▸ Data extract
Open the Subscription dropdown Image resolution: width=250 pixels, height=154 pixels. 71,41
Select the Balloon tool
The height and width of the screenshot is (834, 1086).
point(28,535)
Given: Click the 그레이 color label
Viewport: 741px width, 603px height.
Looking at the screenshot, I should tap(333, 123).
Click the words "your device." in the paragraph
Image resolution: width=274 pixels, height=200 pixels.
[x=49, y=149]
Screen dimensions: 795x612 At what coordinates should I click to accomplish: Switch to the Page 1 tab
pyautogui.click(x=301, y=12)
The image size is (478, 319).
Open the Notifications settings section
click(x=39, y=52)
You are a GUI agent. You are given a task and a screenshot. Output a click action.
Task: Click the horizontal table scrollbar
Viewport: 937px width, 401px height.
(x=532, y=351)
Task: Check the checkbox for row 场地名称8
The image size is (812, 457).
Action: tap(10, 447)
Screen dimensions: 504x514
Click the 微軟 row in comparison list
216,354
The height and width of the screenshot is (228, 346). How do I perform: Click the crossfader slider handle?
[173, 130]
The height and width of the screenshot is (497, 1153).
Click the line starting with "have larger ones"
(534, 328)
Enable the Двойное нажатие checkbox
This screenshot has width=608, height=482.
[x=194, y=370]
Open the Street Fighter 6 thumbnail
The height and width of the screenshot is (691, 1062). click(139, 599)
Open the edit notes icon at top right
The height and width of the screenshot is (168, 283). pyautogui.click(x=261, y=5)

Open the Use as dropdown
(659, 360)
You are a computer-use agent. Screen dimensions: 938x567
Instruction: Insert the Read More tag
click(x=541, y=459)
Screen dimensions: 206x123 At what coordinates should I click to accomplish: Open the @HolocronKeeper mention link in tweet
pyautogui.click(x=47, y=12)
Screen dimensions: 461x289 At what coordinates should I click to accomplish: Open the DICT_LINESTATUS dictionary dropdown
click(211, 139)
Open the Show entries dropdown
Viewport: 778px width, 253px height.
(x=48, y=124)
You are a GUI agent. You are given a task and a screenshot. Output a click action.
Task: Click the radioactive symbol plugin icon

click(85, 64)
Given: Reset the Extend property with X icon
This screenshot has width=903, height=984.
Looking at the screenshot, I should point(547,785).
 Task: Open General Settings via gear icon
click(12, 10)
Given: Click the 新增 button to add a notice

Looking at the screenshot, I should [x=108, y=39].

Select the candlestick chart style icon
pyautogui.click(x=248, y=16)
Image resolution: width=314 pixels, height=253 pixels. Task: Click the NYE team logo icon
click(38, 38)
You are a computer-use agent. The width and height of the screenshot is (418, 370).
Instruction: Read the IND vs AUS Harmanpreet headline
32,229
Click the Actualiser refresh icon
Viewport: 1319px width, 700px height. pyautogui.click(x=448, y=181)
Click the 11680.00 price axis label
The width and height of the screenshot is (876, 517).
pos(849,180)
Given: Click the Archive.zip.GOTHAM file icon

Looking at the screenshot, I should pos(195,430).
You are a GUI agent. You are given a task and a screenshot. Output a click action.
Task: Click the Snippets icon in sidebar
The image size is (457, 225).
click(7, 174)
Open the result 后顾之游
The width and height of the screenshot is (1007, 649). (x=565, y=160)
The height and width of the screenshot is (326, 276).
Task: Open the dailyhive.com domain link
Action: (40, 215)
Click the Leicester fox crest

▸ What the exercise asks
Every record, restated word for word, should make up your reply.

▸ Expected answer
Open the Subscription dropdown Image resolution: width=250 pixels, height=154 pixels. 71,41
Select the Balloon tool
The height and width of the screenshot is (834, 1086).
point(28,535)
Given: Click the 그레이 color label
Viewport: 741px width, 603px height.
Looking at the screenshot, I should tap(333, 123).
Click the words "your device." in the paragraph
Image resolution: width=274 pixels, height=200 pixels.
[x=49, y=149]
Screen dimensions: 795x612 At what coordinates should I click to accomplish: Switch to the Page 1 tab
pyautogui.click(x=301, y=12)
The image size is (478, 319).
Open the Notifications settings section
click(x=39, y=52)
You are a GUI agent. You are given a task and a screenshot. Output a click action.
Task: Click the horizontal table scrollbar
Viewport: 937px width, 401px height.
(x=532, y=351)
Task: Check the checkbox for row 场地名称8
The image size is (812, 457).
Action: tap(10, 447)
Screen dimensions: 504x514
Click the 微軟 row in comparison list
216,354
The height and width of the screenshot is (228, 346). How do I perform: Click the crossfader slider handle?
[173, 130]
The height and width of the screenshot is (497, 1153).
Click the line starting with "have larger ones"
(534, 328)
Enable the Двойное нажатие checkbox
This screenshot has width=608, height=482.
[x=194, y=370]
Open the Street Fighter 6 thumbnail
The height and width of the screenshot is (691, 1062). click(139, 599)
Open the edit notes icon at top right
The height and width of the screenshot is (168, 283). pyautogui.click(x=261, y=5)

Open the Use as dropdown
(659, 360)
You are a computer-use agent. Screen dimensions: 938x567
Instruction: Insert the Read More tag
click(x=541, y=459)
Screen dimensions: 206x123 At what coordinates should I click to accomplish: Open the @HolocronKeeper mention link in tweet
pyautogui.click(x=47, y=12)
Screen dimensions: 461x289 At what coordinates should I click to accomplish: Open the DICT_LINESTATUS dictionary dropdown
click(211, 139)
Open the Show entries dropdown
Viewport: 778px width, 253px height.
(x=48, y=124)
You are a GUI agent. You are given a task and a screenshot. Output a click action.
Task: Click the radioactive symbol plugin icon

click(85, 64)
Given: Reset the Extend property with X icon
This screenshot has width=903, height=984.
Looking at the screenshot, I should point(547,785).
 Task: Open General Settings via gear icon
click(12, 10)
Given: Click the 新增 button to add a notice

Looking at the screenshot, I should [x=108, y=39].

Select the candlestick chart style icon
pyautogui.click(x=248, y=16)
Image resolution: width=314 pixels, height=253 pixels. Task: Click the NYE team logo icon
click(38, 38)
You are a computer-use agent. The width and height of the screenshot is (418, 370).
Instruction: Read the IND vs AUS Harmanpreet headline
32,229
Click the Actualiser refresh icon
Viewport: 1319px width, 700px height. pyautogui.click(x=448, y=181)
Click the 11680.00 price axis label
The width and height of the screenshot is (876, 517).
pos(849,180)
Given: Click the Archive.zip.GOTHAM file icon

Looking at the screenshot, I should pos(195,430).
You are a GUI agent. You are given a task and a screenshot. Output a click action.
Task: Click the Snippets icon in sidebar
The image size is (457, 225).
click(7, 174)
Open the result 后顾之游
The width and height of the screenshot is (1007, 649). (x=565, y=160)
The height and width of the screenshot is (326, 276).
Task: Open the dailyhive.com domain link
Action: (40, 215)
Click the Leicester fox crest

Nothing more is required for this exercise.